Action item.
Of all the lines below, output only those starting at the one with "Given: Open the Elicent" and ending at the one with "515x316 pixels.", both ends included, exactly as written.

##### Data shown

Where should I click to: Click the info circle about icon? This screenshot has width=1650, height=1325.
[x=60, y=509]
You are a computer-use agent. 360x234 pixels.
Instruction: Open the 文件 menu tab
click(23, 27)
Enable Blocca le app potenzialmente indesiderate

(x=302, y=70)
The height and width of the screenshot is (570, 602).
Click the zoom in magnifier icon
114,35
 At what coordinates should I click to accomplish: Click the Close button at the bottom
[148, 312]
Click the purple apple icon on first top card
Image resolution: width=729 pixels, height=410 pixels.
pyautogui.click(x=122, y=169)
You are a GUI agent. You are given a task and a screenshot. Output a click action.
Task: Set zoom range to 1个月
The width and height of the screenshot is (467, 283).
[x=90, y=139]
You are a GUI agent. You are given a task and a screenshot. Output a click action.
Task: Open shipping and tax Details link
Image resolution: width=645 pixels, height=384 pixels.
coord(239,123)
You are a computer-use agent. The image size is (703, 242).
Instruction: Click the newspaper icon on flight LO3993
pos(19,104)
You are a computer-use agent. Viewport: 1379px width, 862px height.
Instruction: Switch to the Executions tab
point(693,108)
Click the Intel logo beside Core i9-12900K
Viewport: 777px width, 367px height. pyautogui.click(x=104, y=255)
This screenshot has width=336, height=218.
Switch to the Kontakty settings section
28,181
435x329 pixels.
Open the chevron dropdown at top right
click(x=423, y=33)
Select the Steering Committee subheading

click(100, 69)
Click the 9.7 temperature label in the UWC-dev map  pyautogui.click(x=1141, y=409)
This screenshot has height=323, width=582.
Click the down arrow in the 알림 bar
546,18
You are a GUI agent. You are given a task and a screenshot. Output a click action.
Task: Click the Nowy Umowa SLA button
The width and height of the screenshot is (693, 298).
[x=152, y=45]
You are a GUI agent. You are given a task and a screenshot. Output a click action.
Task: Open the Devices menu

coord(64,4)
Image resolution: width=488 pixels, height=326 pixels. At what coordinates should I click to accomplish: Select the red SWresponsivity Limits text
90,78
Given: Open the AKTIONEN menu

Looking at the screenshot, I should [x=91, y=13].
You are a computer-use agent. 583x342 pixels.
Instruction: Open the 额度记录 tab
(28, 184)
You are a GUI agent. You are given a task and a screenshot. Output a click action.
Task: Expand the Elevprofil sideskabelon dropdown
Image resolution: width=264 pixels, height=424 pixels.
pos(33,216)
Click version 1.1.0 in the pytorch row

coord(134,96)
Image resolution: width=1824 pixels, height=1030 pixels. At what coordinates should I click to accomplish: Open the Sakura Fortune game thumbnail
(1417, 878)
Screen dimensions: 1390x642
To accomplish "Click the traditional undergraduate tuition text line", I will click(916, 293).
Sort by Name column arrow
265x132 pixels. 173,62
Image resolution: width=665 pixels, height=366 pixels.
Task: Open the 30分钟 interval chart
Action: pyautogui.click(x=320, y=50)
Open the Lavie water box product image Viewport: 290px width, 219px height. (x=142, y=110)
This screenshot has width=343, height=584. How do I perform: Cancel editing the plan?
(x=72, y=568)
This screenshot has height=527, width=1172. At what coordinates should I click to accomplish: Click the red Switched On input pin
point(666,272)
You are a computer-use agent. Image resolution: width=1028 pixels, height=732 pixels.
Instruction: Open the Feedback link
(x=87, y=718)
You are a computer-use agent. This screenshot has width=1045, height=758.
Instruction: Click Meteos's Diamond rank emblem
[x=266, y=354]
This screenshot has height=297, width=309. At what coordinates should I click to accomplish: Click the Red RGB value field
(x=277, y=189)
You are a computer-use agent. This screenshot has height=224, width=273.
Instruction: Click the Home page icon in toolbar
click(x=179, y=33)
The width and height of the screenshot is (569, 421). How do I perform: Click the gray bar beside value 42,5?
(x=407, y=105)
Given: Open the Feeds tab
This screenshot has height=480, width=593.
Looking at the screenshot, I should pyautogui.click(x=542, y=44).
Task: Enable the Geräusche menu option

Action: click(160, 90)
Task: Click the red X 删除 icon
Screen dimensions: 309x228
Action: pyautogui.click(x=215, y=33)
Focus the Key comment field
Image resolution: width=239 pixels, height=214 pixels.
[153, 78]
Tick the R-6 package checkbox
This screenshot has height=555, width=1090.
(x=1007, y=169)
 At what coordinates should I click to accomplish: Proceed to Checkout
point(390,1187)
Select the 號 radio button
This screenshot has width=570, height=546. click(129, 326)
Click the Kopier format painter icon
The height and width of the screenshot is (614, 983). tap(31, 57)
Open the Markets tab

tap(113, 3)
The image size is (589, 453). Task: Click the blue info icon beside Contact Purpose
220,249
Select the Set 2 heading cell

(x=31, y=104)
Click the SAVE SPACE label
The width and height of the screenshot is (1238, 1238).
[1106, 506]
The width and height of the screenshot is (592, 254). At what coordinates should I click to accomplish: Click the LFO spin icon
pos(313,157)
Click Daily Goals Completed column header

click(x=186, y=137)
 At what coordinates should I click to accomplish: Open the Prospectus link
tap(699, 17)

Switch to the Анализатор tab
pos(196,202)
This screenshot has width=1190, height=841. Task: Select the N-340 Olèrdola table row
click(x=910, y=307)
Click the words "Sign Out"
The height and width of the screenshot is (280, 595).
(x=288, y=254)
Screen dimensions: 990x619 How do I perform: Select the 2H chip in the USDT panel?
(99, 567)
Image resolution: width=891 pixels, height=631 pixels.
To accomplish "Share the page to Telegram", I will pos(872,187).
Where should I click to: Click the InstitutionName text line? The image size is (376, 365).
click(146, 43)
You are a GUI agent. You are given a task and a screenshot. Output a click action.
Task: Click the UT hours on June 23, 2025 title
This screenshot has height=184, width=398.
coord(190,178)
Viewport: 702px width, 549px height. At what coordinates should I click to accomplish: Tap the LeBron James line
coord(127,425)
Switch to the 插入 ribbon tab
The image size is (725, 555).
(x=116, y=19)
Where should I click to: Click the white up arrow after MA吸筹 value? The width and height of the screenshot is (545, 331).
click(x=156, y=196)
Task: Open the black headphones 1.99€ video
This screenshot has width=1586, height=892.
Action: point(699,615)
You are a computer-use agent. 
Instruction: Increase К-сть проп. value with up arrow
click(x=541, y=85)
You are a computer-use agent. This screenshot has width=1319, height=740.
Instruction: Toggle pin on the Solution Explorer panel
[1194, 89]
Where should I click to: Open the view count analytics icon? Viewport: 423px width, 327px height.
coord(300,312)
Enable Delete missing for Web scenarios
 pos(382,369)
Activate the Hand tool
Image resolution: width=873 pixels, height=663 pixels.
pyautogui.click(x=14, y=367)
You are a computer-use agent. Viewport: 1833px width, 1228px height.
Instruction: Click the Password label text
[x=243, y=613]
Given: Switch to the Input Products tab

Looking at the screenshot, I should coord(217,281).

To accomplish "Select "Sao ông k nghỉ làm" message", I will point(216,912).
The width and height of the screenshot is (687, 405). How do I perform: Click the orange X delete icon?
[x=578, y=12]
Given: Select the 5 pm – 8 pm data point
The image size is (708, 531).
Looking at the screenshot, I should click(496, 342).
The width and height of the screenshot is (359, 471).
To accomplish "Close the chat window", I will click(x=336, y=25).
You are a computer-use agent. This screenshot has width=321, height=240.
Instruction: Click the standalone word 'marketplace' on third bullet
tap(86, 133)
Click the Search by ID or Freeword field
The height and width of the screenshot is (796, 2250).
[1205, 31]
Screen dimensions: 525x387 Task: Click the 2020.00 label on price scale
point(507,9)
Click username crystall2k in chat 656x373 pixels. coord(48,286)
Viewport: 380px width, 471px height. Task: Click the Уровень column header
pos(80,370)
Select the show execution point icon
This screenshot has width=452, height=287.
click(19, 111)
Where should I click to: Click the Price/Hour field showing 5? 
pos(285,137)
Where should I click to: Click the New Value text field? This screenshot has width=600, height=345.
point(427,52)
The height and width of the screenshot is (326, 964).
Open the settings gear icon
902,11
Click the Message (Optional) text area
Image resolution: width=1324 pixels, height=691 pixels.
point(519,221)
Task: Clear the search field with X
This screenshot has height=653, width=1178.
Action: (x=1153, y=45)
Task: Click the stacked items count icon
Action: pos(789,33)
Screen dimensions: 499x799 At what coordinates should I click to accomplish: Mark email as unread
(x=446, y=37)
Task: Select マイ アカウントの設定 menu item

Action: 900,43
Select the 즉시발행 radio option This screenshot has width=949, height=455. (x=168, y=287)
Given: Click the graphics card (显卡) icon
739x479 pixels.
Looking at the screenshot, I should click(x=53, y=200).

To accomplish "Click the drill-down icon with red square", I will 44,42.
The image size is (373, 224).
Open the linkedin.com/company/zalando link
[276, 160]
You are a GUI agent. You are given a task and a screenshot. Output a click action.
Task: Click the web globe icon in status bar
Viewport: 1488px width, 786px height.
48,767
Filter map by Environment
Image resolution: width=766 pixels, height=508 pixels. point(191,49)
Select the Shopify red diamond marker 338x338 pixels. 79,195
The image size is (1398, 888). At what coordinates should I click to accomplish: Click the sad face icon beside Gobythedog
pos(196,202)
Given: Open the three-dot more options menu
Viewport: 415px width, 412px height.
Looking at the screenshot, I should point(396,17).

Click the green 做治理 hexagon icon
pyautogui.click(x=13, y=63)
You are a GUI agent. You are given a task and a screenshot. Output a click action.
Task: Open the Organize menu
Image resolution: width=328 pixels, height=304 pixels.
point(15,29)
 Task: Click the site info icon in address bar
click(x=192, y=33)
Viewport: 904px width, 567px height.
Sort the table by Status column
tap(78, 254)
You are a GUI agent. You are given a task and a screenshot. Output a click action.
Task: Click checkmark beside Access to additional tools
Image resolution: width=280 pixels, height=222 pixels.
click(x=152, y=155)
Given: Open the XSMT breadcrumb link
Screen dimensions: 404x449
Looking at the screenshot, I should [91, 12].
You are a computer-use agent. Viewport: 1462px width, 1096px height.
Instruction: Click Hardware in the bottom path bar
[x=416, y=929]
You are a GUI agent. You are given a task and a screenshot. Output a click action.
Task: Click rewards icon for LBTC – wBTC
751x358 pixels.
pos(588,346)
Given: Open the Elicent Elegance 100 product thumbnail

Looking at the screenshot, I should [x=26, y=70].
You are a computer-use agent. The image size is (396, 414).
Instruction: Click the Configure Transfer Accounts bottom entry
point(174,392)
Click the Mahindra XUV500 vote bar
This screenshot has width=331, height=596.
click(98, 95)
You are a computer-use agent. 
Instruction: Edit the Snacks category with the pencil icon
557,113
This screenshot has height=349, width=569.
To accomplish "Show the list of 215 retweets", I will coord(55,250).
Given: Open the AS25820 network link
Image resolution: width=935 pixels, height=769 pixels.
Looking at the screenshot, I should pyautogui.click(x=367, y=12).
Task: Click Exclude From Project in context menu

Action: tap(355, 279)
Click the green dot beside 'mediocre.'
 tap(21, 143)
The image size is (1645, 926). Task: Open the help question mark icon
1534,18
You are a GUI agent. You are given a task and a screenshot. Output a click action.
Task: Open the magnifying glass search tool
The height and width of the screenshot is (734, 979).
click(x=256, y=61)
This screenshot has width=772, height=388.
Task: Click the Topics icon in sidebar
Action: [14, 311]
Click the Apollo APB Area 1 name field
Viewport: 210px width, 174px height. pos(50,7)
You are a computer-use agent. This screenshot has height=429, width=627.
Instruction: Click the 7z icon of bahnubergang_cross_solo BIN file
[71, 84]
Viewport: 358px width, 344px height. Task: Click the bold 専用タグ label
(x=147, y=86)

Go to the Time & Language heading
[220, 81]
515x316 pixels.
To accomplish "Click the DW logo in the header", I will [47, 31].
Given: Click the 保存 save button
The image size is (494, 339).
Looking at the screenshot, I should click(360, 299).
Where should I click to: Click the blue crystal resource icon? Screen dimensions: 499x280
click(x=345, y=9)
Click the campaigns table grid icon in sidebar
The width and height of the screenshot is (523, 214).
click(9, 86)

##########

Solution below.
Given: Open the Elicent Elegance 100 product thumbnail

Looking at the screenshot, I should [x=26, y=70].
You are a computer-use agent. The image size is (396, 414).
Instruction: Click the Configure Transfer Accounts bottom entry
point(174,392)
Click the Mahindra XUV500 vote bar
This screenshot has width=331, height=596.
click(98, 95)
You are a computer-use agent. 
Instruction: Edit the Snacks category with the pencil icon
557,113
This screenshot has height=349, width=569.
To accomplish "Show the list of 215 retweets", I will coord(55,250).
Given: Open the AS25820 network link
Image resolution: width=935 pixels, height=769 pixels.
Looking at the screenshot, I should pyautogui.click(x=367, y=12).
Task: Click Exclude From Project in context menu

Action: tap(355, 279)
Click the green dot beside 'mediocre.'
 tap(21, 143)
The image size is (1645, 926). Task: Open the help question mark icon
1534,18
You are a GUI agent. You are given a task and a screenshot. Output a click action.
Task: Open the magnifying glass search tool
The height and width of the screenshot is (734, 979).
click(x=256, y=61)
This screenshot has width=772, height=388.
Task: Click the Topics icon in sidebar
Action: [14, 311]
Click the Apollo APB Area 1 name field
Viewport: 210px width, 174px height. pos(50,7)
You are a computer-use agent. This screenshot has height=429, width=627.
Instruction: Click the 7z icon of bahnubergang_cross_solo BIN file
[71, 84]
Viewport: 358px width, 344px height. Task: Click the bold 専用タグ label
(x=147, y=86)

Go to the Time & Language heading
[220, 81]
515x316 pixels.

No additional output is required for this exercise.